Remember that you don't need to validate every XML
document that passes over your desk. DTDs and other validation
schemes shine when working with specific XML-based markup languages
(such as XHTML for web pages, MathML for equations, or CaveML for
spelunking), which have strict rules about which elements and
attributes go where (because having an automated way to draw
attention to something fishy in the document structure becomes a
feature).
However, validation usually isn't crucial when you
use Perl and XML to perform a less specific task, such as tossing
together XML documents on the fly based on some other, less sane data
format, or when ripping apart and analyzing existing XML documents.
Basically, if you feel that validation is a needless step for the job
at hand, you're probably right. However, if you
knowingly generate or modify some flavor of XML that needs to stick
to a defined standard, then taking the extra step or three necessary
to perform document validation is probably wise. Your toolbox,
naturally, gives you lots of ways to do this. Read on.
3.7.2. Schemas
DTDs have
limitations; they aren't able to check what kind of
character data is in an element and if it matches a particular
pattern. What if you wanted a parser to tell you if a
<date> element has the wrong format for a
date, or if it contains a street address by mistake? For that, you
need a solution such as XML Schema.
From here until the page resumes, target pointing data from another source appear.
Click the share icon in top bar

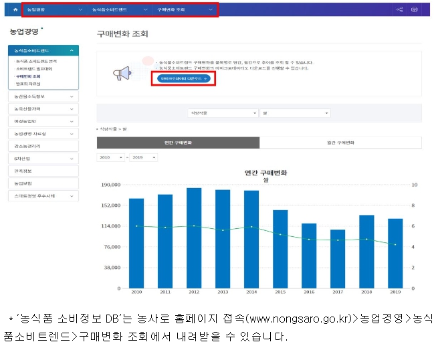pos(399,10)
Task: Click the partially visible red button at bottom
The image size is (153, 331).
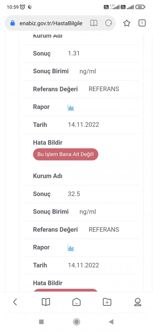Action: 65,290
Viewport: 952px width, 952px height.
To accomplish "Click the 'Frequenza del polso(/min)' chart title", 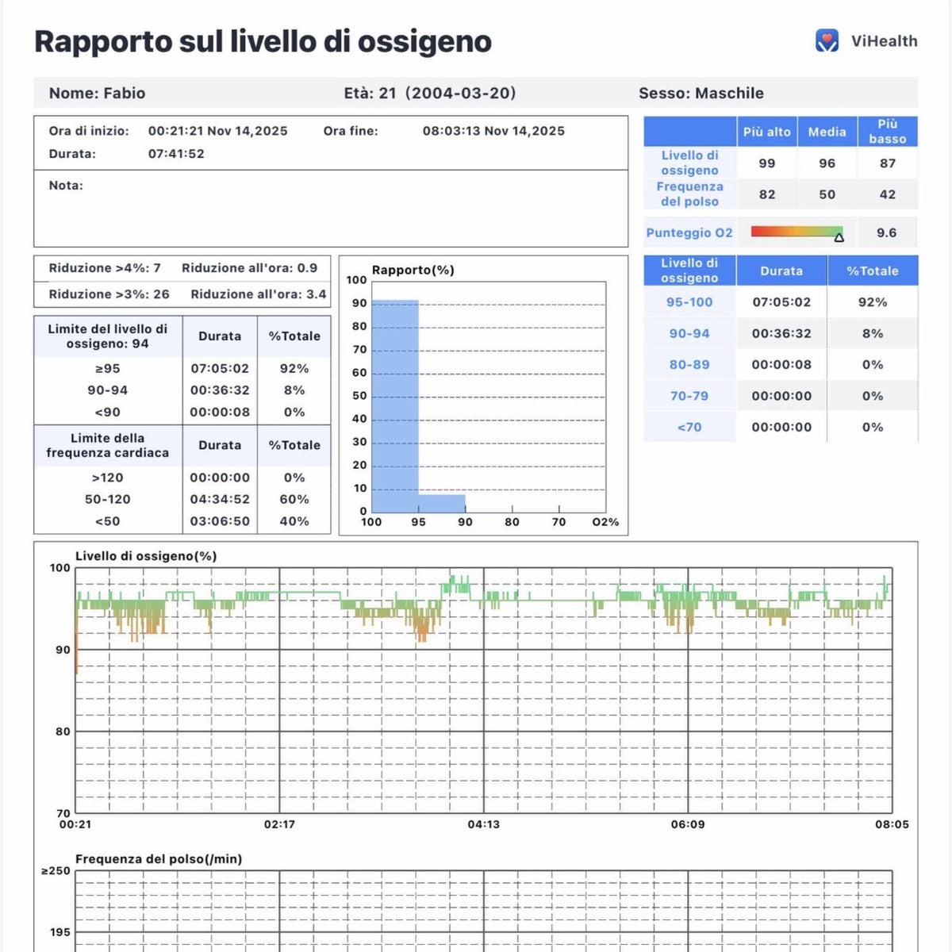I will click(159, 858).
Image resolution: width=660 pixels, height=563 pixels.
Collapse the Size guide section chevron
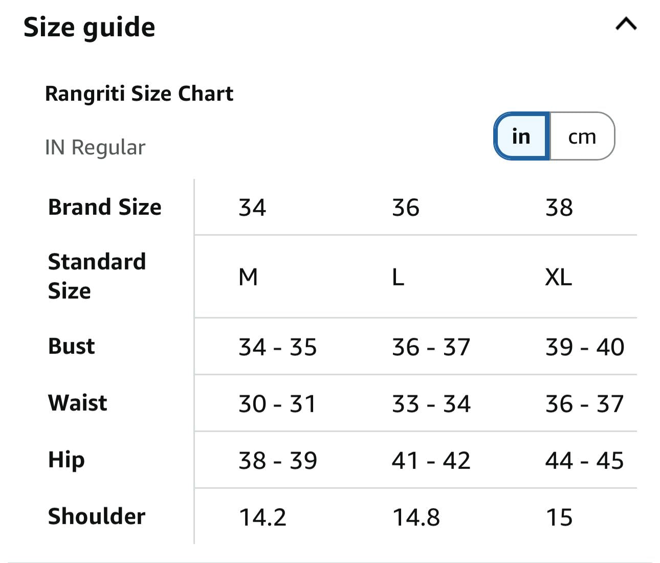pos(626,24)
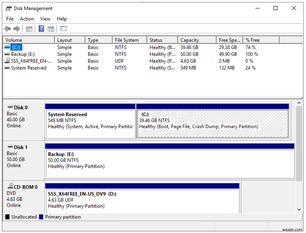Open the Help icon on the toolbar
This screenshot has width=306, height=233.
41,29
XML Schema is a second generation
of DTD and brings more power and flexibility to validation.
As noted in Chapter 2, "An XML Recap", XML Schema enjoys the
dubious distinction among the XML-related W3C specification family
for being the most controversial schema (at least among hackers).
Many people like the concept of schemas, but many
don't approve of the XML Schema implementation,
which is seen as too cumbersome or constraining to be used
effectively.
Alternatives to XML Schema include
OASIS-Open's
RelaxNG (http://www.oasis-open.org/committees/relax-ng/)
and Rick Jelliffe's
Schematron
(http://www.ascc.net/xml/resource/schematron/schematron.html).
Like XML Schema, these specifications detail XML-based languages used
to describe other XML-based languages and let a program that knows
how to speak that schema use it to validate other XML documents. We
find Schematron particularly interesting because it has had a Perl
module attached to it for a while (in the form of Kip
Hampton's XML::Schematron
family).
Schematron is especially interesting to many Perl and XML hackers
because it builds on existing popular XML technologies that already
have venerable Perl implementations. Schematron defines a very simple
language with which you list and group together assertions of what
things should look like based on XPath expressions. Instead of a
forward-looking grammar that must list and define everything that can
possibly appear in the document, you can choose to validate a
fraction of it. You can also choose to have elements and attributes
validate based on conditions involving anything anywhere else in the
document (wherever an XPath expression can reach). In practice, a
Schematron document looks and feels like an XSLT stylesheet, and with
good reason: it's intended to be fully implementable
by way of XSLT. In fact, two of the
XML::Schematron Perl modules work by first transforming
the user-specified schema document into an XSLT sheet, which it then
simply passes through an XSLT processor.
Schematron lacks any kind of built-in data typing, so you
can't, for example, do a one-word check to insist
that an attribute conforms to the W3C date format. You can, however,
have your Perl program make a separate step using any method
you'd like (perhaps through the
XML::XPath module) to come through date attributes
and run a good old Perl regular expression on them. Also note that no
schema language will ever provide a way to query an
element's content against a database, or perform any
other action outside the realm of the document. This is where mixing
Perl and schemas can come in very handy.